- Awarded for: Excellence in cinematic achievements
- Country: India
- Presented by: Global Indian Music Academy
- First award: 2010
- Website: gima.co.in

= Global Indian Music Academy Awards =

Award

The Global Indian Music Academy Awards (also known as the GiMA Awards) are presented annually by Global Indian Music Academy to honour and recognise Indian music. The nominees are voted by GiMA's jury, who have some of the most respected artistes in the country.
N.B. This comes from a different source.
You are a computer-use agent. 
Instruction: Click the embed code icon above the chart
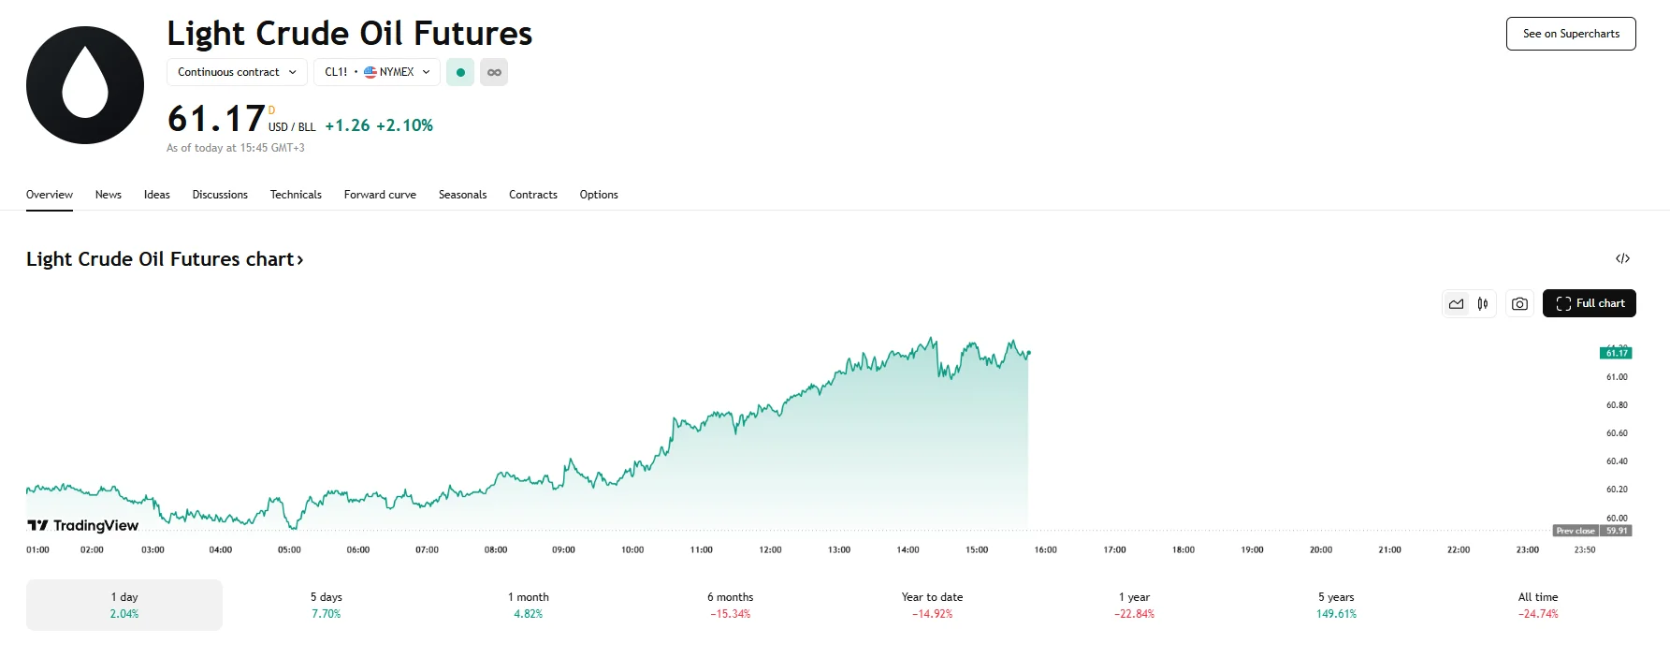click(1622, 258)
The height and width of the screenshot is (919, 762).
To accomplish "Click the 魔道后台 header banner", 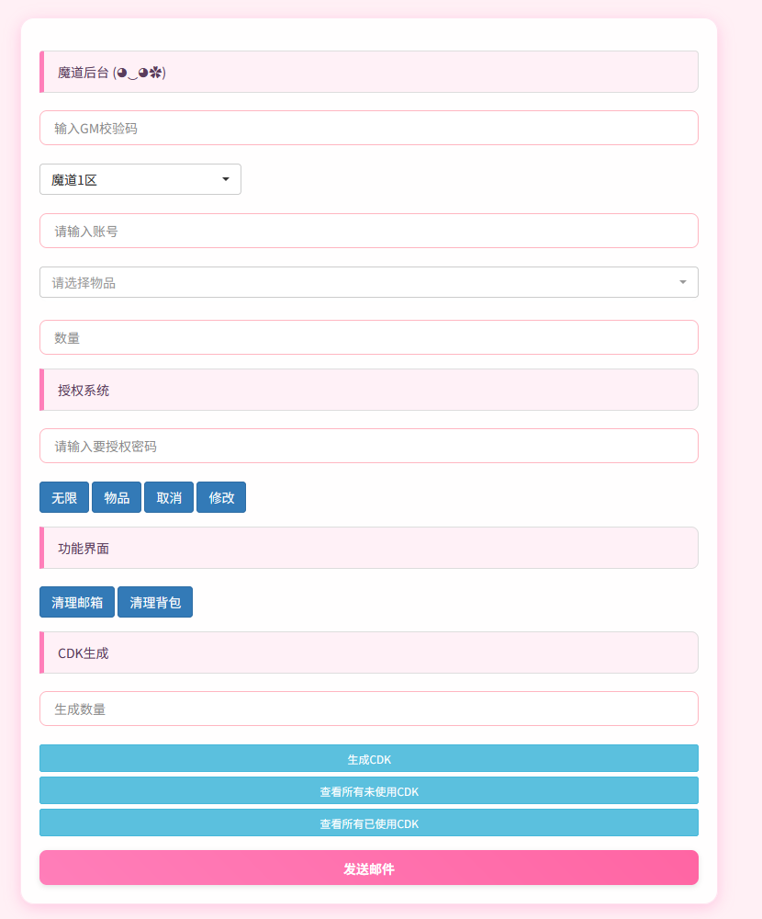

Global Indian Music Academy Awards honor both film and non-film music in separate categories.

The awards ceremony was first televised in 2010 and has been presented annually ever since, except for 2013. In 2013, nominees for the awards were announced though no ceremony was held to honor the winners. The 4th GiMA Awards ceremony was held on 20 January 2014 at National Sports Club of India Stadium.

==History==
The 1st edition of Global Indian Music Academy Awards was held on 10 November 2010 at Yash Raj Studios in Andheri. In its first edition, Asha Bhosle presented the Lifetime Achievement Award to her sister Lata Mangeshkar. The show was hosted by Sajid Khan, Shreyas Talpade and Dia Mirza. A total of 29 awards under Film and non-film categories were presented. The 2nd Chevrolet Global Indian Music Academy Awards was held on 30 October 2011 in Gurgaon which was hosted by Ranveer Singh and Neha Dhupia. With a total of 31 awards, the edition introduced a new category of Pop-Rock Single.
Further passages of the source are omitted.